The application software (ASW) 30A comprises a plurality of
software modules (e.g., executable code/instructions) including
sensor measurement software (SMSW) 32A and notification
presentation software (NPSW) 36A, as well as communications
software as is expected of mobile phones. In some embodiments, the
application software 30A may include additional software that
implements data structure definitions, associations, and additional
processing. Note that the application software 30A (and component
parts 32A and 36A) comprise at least some of the functionality of
the application software 30 (and component parts 32 and 36)
described above for the wearable device 12, and may include
additional software pertinent to smartphone operations (e.g.,
possibly not found in wearable devices 12).
[0053] The smartphone 14 comprises at least two different
processors, including a baseband processor (BBP) 44 and an
application processor (APP) 46. As is known, the baseband processor
44 primarily handles baseband communication-related tasks and the
application processor 46 generally handles inputs and outputs and
all applications other than those directly related to baseband
processing. The baseband processor 44 comprises a dedicated
processor for deploying functionality associated with a protocol
stack (PROT STK) 48, such as a GSM (Global System for Mobile
communications) protocol stack, among other functions.
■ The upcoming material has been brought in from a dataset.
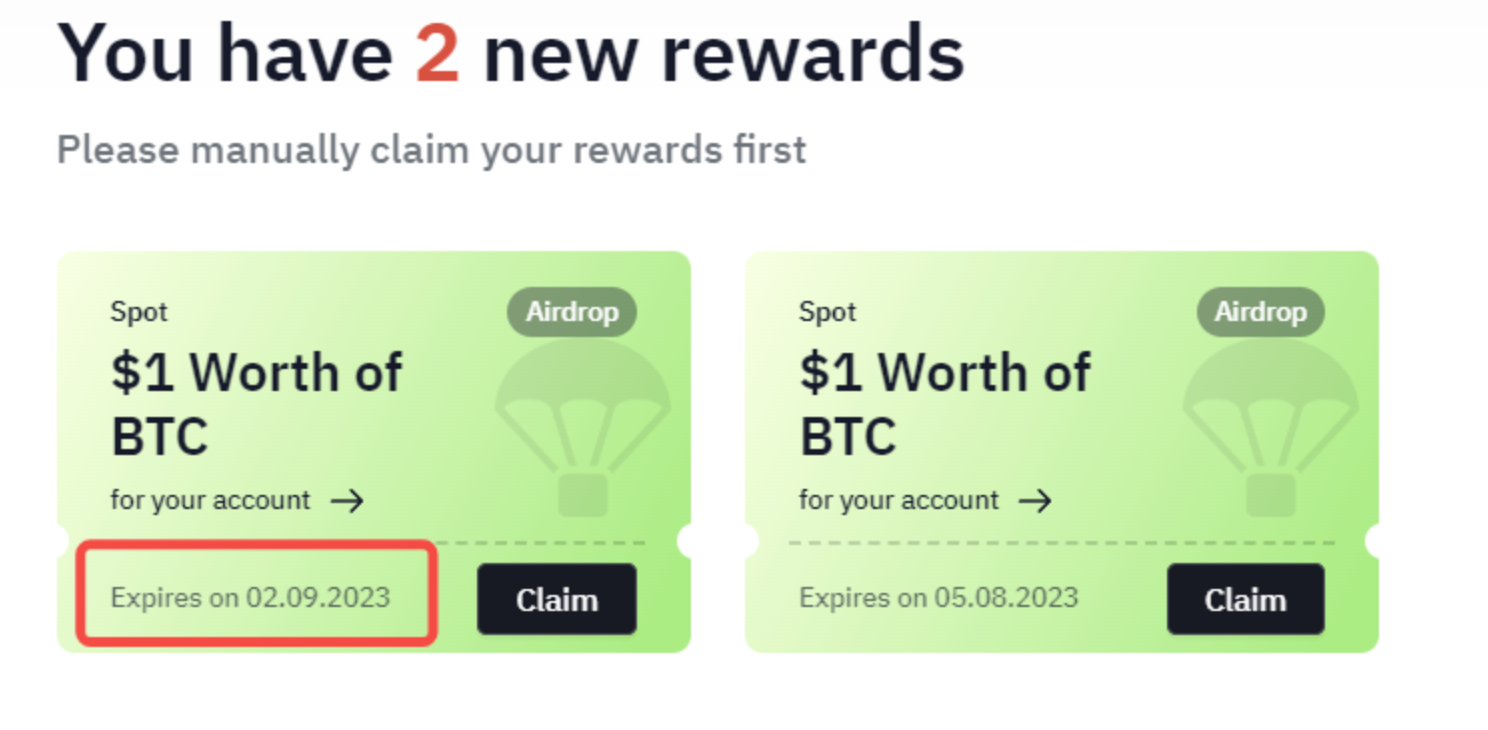The height and width of the screenshot is (730, 1488).
Task: Click the Airdrop badge on the left reward card
Action: [x=571, y=311]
The
application processor 46 comprises a multi-core processor for
running applications, including all or a portion of the application
software 30A and its corresponding component parts 32A and 36A as
described above in association with the wearable device 12 of FIG.
2. The baseband processor 44 and application processor 46 have
respective associated memory (e.g., MEM) 50, 52, including random
access memory (RAM), Flash memory, etc., and peripherals, and a
running clock.
[0054] More particularly, the baseband processor 44 may deploy
functionality of the protocol stack 48 to enable the smartphone 14
to access one or a plurality of wireless network technologies,
including WCDMA (Wideband Code Division Multiple Access), CDMA
(Code Division Multiple Access), EDGE (Enhanced Data Rates for GSM
Evolution), GPRS (General Packet Radio Service), Zigbee (e.g.,
based on IEEE 802.15.4), Bluetooth, WiFi (Wireless Fidelity, such
as based on IEEE 802.11), and/or LTE (Long Term Evolution), among
variations thereof and/or other telecommunication protocols,
standards, and/or specifications. The baseband processor 44 manages
radio communications and control functions, including signal
modulation, radio frequency shifting, and encoding. The baseband
processor 44 comprises, or may be coupled to, a radio (e.g., RF
front end) 54 and/or a GSM modem having one or more antennas, and
analog and digital baseband circuitry (ABB, DBB, respectively in
FIG. 3). The radio 54 comprises a transceiver and a power amplifier
to enable the receiving and transmitting of signals of a plurality
of different frequencies, enabling access to the cellular network
16 (FIG. 1), and hence the communication of user data and
associated contexts to the computing system 20 (FIG. 1) and the
receipt of notifications from the computing system 20.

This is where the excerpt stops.